> [EXERCISE GOAL]: Reproduce each line of the material precisely.

> [DATA EXTRACT]:
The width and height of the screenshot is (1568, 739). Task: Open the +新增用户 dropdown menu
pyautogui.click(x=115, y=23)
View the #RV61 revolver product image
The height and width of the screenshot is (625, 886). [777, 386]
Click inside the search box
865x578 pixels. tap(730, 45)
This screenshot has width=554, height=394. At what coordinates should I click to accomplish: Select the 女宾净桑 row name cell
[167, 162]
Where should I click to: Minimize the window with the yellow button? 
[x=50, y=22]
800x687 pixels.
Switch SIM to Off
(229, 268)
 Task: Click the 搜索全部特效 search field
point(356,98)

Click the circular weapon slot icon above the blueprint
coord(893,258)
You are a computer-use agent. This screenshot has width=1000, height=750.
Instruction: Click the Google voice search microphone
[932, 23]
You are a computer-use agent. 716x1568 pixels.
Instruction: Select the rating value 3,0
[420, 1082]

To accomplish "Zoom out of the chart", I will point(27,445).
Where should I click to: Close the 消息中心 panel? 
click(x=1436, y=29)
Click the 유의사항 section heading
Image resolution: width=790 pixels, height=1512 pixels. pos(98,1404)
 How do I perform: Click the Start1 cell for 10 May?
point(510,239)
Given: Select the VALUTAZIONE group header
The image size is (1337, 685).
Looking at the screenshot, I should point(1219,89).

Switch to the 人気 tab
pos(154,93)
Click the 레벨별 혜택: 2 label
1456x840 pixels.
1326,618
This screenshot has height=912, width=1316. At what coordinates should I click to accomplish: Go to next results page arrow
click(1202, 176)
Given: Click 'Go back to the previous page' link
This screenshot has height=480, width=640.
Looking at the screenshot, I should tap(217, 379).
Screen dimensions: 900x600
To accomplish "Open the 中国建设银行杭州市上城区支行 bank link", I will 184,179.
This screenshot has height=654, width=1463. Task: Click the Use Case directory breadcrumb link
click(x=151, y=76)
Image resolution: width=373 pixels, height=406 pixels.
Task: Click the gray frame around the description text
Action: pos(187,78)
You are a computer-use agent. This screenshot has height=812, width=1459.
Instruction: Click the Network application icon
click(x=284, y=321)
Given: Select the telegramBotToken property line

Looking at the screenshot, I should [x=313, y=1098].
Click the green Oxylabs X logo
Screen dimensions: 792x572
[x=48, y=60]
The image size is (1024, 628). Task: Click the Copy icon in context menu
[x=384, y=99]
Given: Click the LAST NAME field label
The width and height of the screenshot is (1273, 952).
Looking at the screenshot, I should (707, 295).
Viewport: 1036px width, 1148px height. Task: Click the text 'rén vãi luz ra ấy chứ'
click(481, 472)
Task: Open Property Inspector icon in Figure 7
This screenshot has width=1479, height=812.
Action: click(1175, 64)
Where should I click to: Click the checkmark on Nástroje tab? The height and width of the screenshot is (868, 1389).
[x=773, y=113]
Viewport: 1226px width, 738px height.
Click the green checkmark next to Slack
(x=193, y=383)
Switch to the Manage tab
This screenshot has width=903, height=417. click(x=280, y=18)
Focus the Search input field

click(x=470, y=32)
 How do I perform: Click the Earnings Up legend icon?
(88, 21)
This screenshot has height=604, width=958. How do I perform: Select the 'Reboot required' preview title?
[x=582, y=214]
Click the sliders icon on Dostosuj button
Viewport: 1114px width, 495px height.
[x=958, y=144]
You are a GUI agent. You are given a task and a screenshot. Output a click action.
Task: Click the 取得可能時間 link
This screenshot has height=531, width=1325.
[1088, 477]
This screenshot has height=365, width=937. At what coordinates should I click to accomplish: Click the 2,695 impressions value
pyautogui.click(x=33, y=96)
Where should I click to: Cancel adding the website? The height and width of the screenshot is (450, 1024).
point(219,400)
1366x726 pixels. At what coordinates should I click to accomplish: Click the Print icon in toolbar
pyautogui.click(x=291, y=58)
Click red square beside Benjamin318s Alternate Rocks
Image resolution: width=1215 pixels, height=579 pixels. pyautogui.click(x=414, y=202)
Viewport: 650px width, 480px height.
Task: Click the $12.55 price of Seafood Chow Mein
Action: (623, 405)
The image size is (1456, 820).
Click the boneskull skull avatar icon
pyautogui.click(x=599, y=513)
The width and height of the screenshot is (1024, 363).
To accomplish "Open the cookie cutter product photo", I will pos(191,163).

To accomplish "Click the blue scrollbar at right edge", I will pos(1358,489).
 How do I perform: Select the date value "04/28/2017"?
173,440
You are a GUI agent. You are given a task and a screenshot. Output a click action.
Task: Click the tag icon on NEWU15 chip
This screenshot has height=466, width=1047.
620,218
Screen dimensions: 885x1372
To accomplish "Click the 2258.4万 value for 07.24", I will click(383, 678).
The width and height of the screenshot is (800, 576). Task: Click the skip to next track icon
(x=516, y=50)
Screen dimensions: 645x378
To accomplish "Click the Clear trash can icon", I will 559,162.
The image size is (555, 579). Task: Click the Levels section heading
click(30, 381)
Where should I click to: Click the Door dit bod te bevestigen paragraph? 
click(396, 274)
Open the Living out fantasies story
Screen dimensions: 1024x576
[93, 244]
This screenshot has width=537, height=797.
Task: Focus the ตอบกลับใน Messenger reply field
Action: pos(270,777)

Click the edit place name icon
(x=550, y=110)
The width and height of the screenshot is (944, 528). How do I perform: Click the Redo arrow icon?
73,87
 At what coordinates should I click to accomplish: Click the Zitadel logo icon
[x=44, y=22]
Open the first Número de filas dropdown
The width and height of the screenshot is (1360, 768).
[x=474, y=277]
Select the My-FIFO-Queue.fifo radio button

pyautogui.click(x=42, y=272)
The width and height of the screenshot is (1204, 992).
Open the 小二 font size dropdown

> [OUTPUT FOR THIS TASK]:
The width and height of the screenshot is (1568, 739). Task: Open the +新增用户 dropdown menu
pyautogui.click(x=115, y=23)
View the #RV61 revolver product image
The height and width of the screenshot is (625, 886). [777, 386]
Click inside the search box
865x578 pixels. tap(730, 45)
This screenshot has width=554, height=394. At what coordinates should I click to accomplish: Select the 女宾净桑 row name cell
[167, 162]
Where should I click to: Minimize the window with the yellow button? 
[x=50, y=22]
800x687 pixels.
Switch SIM to Off
(229, 268)
 Task: Click the 搜索全部特效 search field
point(356,98)

Click the circular weapon slot icon above the blueprint
coord(893,258)
You are a computer-use agent. This screenshot has width=1000, height=750.
Instruction: Click the Google voice search microphone
[932, 23]
You are a computer-use agent. 716x1568 pixels.
Instruction: Select the rating value 3,0
[420, 1082]

To accomplish "Zoom out of the chart", I will point(27,445).
Where should I click to: Close the 消息中心 panel? 
click(x=1436, y=29)
Click the 유의사항 section heading
Image resolution: width=790 pixels, height=1512 pixels. pos(98,1404)
 How do I perform: Click the Start1 cell for 10 May?
point(510,239)
Given: Select the VALUTAZIONE group header
The image size is (1337, 685).
Looking at the screenshot, I should point(1219,89).

Switch to the 人気 tab
pos(154,93)
Click the 레벨별 혜택: 2 label
1456x840 pixels.
1326,618
This screenshot has height=912, width=1316. At what coordinates should I click to accomplish: Go to next results page arrow
click(1202, 176)
Given: Click 'Go back to the previous page' link
This screenshot has height=480, width=640.
Looking at the screenshot, I should tap(217, 379).
Screen dimensions: 900x600
To accomplish "Open the 中国建设银行杭州市上城区支行 bank link", I will 184,179.
This screenshot has height=654, width=1463. Task: Click the Use Case directory breadcrumb link
click(x=151, y=76)
Image resolution: width=373 pixels, height=406 pixels.
Task: Click the gray frame around the description text
Action: pos(187,78)
You are a computer-use agent. This screenshot has height=812, width=1459.
Instruction: Click the Network application icon
click(x=284, y=321)
Given: Select the telegramBotToken property line

Looking at the screenshot, I should [x=313, y=1098].
Click the green Oxylabs X logo
Screen dimensions: 792x572
[x=48, y=60]
The image size is (1024, 628). Task: Click the Copy icon in context menu
[x=384, y=99]
Given: Click the LAST NAME field label
The width and height of the screenshot is (1273, 952).
Looking at the screenshot, I should (707, 295).
Viewport: 1036px width, 1148px height. Task: Click the text 'rén vãi luz ra ấy chứ'
click(481, 472)
Task: Open Property Inspector icon in Figure 7
This screenshot has width=1479, height=812.
Action: click(1175, 64)
Where should I click to: Click the checkmark on Nástroje tab? The height and width of the screenshot is (868, 1389).
[x=773, y=113]
Viewport: 1226px width, 738px height.
Click the green checkmark next to Slack
(x=193, y=383)
Switch to the Manage tab
This screenshot has width=903, height=417. click(x=280, y=18)
Focus the Search input field

click(x=470, y=32)
 How do I perform: Click the Earnings Up legend icon?
(88, 21)
This screenshot has height=604, width=958. How do I perform: Select the 'Reboot required' preview title?
[x=582, y=214]
Click the sliders icon on Dostosuj button
Viewport: 1114px width, 495px height.
[x=958, y=144]
You are a GUI agent. You are given a task and a screenshot. Output a click action.
Task: Click the 取得可能時間 link
This screenshot has height=531, width=1325.
[1088, 477]
This screenshot has height=365, width=937. At what coordinates should I click to accomplish: Click the 2,695 impressions value
pyautogui.click(x=33, y=96)
Where should I click to: Cancel adding the website? The height and width of the screenshot is (450, 1024).
point(219,400)
1366x726 pixels. At what coordinates should I click to accomplish: Click the Print icon in toolbar
pyautogui.click(x=291, y=58)
Click red square beside Benjamin318s Alternate Rocks
Image resolution: width=1215 pixels, height=579 pixels. pyautogui.click(x=414, y=202)
Viewport: 650px width, 480px height.
Task: Click the $12.55 price of Seafood Chow Mein
Action: (623, 405)
The image size is (1456, 820).
Click the boneskull skull avatar icon
pyautogui.click(x=599, y=513)
The width and height of the screenshot is (1024, 363).
To accomplish "Open the cookie cutter product photo", I will pos(191,163).

To accomplish "Click the blue scrollbar at right edge", I will pos(1358,489).
 How do I perform: Select the date value "04/28/2017"?
173,440
You are a GUI agent. You are given a task and a screenshot. Output a click action.
Task: Click the tag icon on NEWU15 chip
This screenshot has height=466, width=1047.
620,218
Screen dimensions: 885x1372
To accomplish "Click the 2258.4万 value for 07.24", I will click(383, 678).
The width and height of the screenshot is (800, 576). Task: Click the skip to next track icon
(x=516, y=50)
Screen dimensions: 645x378
To accomplish "Click the Clear trash can icon", I will 559,162.
The image size is (555, 579). Task: Click the Levels section heading
click(30, 381)
Where should I click to: Click the Door dit bod te bevestigen paragraph? 
click(396, 274)
Open the Living out fantasies story
Screen dimensions: 1024x576
[93, 244]
This screenshot has width=537, height=797.
Task: Focus the ตอบกลับใน Messenger reply field
Action: pos(270,777)

Click the edit place name icon
(x=550, y=110)
The width and height of the screenshot is (944, 528). How do I perform: Click the Redo arrow icon?
73,87
 At what coordinates should I click to accomplish: Click the Zitadel logo icon
[x=44, y=22]
Open the first Número de filas dropdown
The width and height of the screenshot is (1360, 768).
[x=474, y=277]
Select the My-FIFO-Queue.fifo radio button

pyautogui.click(x=42, y=272)
The width and height of the screenshot is (1204, 992).
Open the 小二 font size dropdown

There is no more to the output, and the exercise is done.